Equity crowdfunding works like platforms such as Kickstarter and GoFundMe. A company advertises itself on an equity crowdfunding platform, and a large group of individuals each contribute a small amount to raise the necessary funds.
Unlike straight crowdfunding sites, the money you put into equity crowdfunding is an investment rather than a donation.
In essence, you are investing money in a company before it goes public. You’re getting in on the ground floor, which was traditionally against the rules for an average investor.
Imagine what you would be worth now if you had invested $1,000 in Amazon when it was nothing more than a scrappy online bookstore out of Seattle. Becoming such an early investor is now a possibility through equity crowdfunding.
Though straight crowdfunding has been part of the internet almost from the beginning, equity crowdfunding has only been around for a few years. That’s because it’s only been legally allowed for a short time.
The History of Equity Crowdfunding
In 2012, the passage of the JOBS Act loosened many of the federal restrictions governing how companies are allowed to raise funds. Before 2012, SEC regulations prevented startups from using crowdfunding platforms. But until 2016, the rules limited investors in equity crowdfunding to “accredited investors.”
According to the SEC, to be an accredited investor you must earn an income that exceeds $200,000 a year or $300,000 if jointly filing with a spouse. If you don’t meet the income requirements, you can have a net worth that exceeds $1 million individually, not including any equity in your primary residence.
Here’s the full list of the qualifications required for accreditation.
However, because of the JOBS Act, non-accredited investors may also now invest via equity crowdfunding. Specifically, Title III of the JOBS Act, Regulation Crowdfunding, and Title IV, Regulation A+, allow for non-accredited investor funding in equity crowdfunding.
The Regulation Crowdfunding (CF) of the JOBS Act specifies that companies looking to raise up to $1,070,000 are now able to do so through crowdfunding portals.
The Regulation A+ of the JOBS Act is a little more complex. It specifies that eligible entities can raise up to $50 million in any 12-month period.
Related: The JOBS Act and Crowdfunding: New Investment Opportunities for the Average Joe
There are two tiers of crowdfunding available to these eligible entities:
Tier 1 Companies
These companies can raise up to $20 million in any 12-month period.
To do this, the company is required to provide all potential investors with a formal offering circular that has been reviewed by and filed with the SEC, as well as whatever state regulators govern the entity in its home state.
Other than the circular, there is no additional reporting requirement or ongoing audit requirement.
Tier 2 Companies
These companies can raise up to $50 million in any 12-month period.

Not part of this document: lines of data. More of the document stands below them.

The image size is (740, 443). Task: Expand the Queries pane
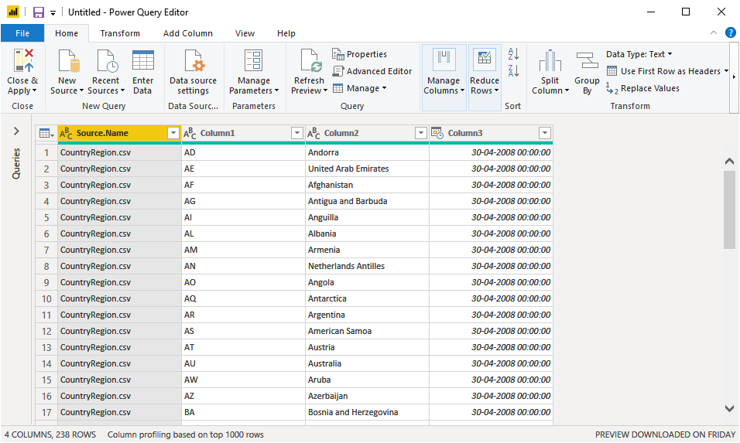[x=16, y=131]
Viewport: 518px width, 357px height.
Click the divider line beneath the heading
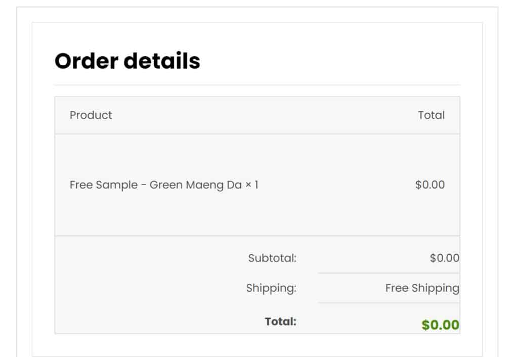(257, 85)
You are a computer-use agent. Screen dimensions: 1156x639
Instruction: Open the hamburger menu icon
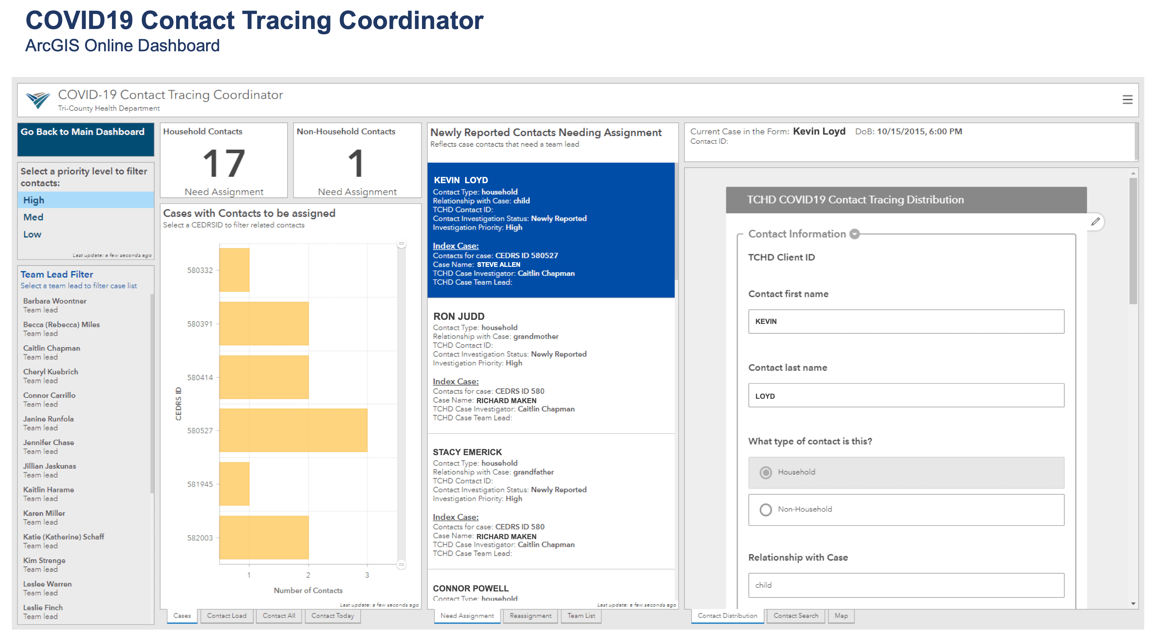1127,100
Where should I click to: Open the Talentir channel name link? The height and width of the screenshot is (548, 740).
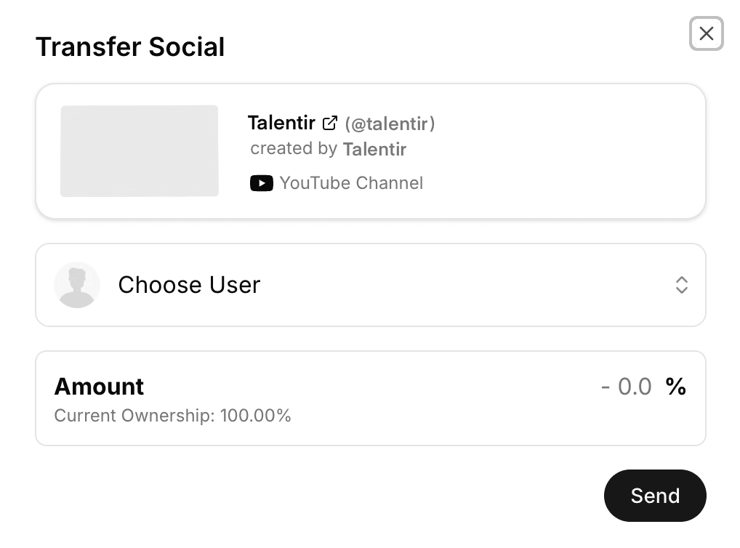(x=281, y=123)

They are also required to provide formal offering circulars to potential investors. However, they must also meet several other ongoing reporting requirements. These include semi-annual reports, annual reports, and reports triggered by certain “enumerated events,” like a change in the control of the company.
In addition, Tier 2 entities are subject to external, independent audits.

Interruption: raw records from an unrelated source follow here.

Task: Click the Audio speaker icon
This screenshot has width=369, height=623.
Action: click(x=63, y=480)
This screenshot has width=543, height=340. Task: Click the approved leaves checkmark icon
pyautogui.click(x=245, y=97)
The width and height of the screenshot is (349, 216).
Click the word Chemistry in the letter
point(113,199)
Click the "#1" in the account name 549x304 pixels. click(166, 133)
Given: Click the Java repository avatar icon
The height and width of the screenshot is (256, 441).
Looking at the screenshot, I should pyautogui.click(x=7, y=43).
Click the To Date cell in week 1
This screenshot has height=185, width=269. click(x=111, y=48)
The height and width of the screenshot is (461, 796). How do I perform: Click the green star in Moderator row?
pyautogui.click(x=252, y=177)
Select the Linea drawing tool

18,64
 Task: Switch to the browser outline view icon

Though non-accredited investors are now allowed to invest via equity crowdfunding, the SEC still has some limits on the amount of money they can invest. Specifically, the SEC has created the following rules about investing in Regulation CF entities:
- Anyone may invest up to $2,200.
- Investors whose net worth or annual income is less than $107,000 may legally invest a maximum of 5% of the lower number. (For instance, if you earn $65,000 per year and your net worth is $100,000, you may invest a maximum of $3,250, which is 5% of $65,000).
- Investors whose net worth and income are both above $107,000 may legally invest a maximum of 10% of the lower number. (For instance, if you earn $110,000 per year and have a net worth of $400,000, you may invest a maximum of $11,000, which is 10% of $110,000).
- No one may invest more than $107,000, not even accredited investors.
For Regulation A+ entities, the rules are a little different. Anyone may invest as much as they like in Tier 1 entities–but non-accredited investors can invest no more than 10% of their net income or 10% of their net worth (excluding their primary residence) in Tier 2 offerings.
These limits were put in place for the same reason why the SEC has ruled that some investments are only open to accredited investors: to protect potential investors from risky investments. The thinking is that accredited investors have both the investing savvy and the excess funds necessary to either avoid or weather a poor investment. Non-accredited investors are more vulnerable.
Passive Income with Equity Crowdfunding
So how exactly can you create passive income by investing in equity crowdfunding? That depends in part on the investment options offered by the crowdfunding platform. Here are the most common options you could potentially invest in:
Simple Agreement for Future Equity (SAFE)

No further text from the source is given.